Begin at the line bearing "HOME (370, 19)". Transcribe it and all subsequent lines of the material below exactly, and nothing more.

Segment Open

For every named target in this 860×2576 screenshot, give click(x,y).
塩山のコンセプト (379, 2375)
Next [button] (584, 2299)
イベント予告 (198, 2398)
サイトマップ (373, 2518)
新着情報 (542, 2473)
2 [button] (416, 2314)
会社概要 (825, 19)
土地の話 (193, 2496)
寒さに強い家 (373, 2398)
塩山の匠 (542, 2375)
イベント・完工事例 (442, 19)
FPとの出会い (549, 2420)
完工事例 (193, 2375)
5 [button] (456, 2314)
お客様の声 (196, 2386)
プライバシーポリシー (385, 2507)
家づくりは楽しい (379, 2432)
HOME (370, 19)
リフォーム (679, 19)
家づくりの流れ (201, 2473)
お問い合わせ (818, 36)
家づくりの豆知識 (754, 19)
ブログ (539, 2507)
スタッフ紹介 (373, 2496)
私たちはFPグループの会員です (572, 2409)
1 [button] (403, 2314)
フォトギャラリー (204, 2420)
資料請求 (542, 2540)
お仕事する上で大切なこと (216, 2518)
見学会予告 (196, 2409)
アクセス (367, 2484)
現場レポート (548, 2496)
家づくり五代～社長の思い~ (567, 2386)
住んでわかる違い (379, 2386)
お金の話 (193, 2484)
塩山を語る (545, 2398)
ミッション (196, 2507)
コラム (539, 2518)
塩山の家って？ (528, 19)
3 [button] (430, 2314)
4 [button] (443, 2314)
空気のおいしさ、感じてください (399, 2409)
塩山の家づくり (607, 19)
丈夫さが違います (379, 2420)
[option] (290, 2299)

Segment Closed

__Solution to the problem__
HOME (370, 19)
リフォーム (679, 19)
家づくりの流れ (201, 2473)
お問い合わせ (818, 36)
家づくりの豆知識 (754, 19)
ブログ (539, 2507)
スタッフ紹介 (373, 2496)
私たちはFPグループの会員です (572, 2409)
1 [button] (403, 2314)
フォトギャラリー (204, 2420)
資料請求 (542, 2540)
お仕事する上で大切なこと (216, 2518)
見学会予告 (196, 2409)
アクセス (367, 2484)
現場レポート (548, 2496)
家づくり五代～社長の思い~ (567, 2386)
住んでわかる違い (379, 2386)
お金の話 (193, 2484)
塩山を語る (545, 2398)
ミッション (196, 2507)
コラム (539, 2518)
塩山の家って？ (528, 19)
3 [button] (430, 2314)
4 [button] (443, 2314)
空気のおいしさ、感じてください (399, 2409)
塩山の家づくり (607, 19)
丈夫さが違います (379, 2420)
[option] (290, 2299)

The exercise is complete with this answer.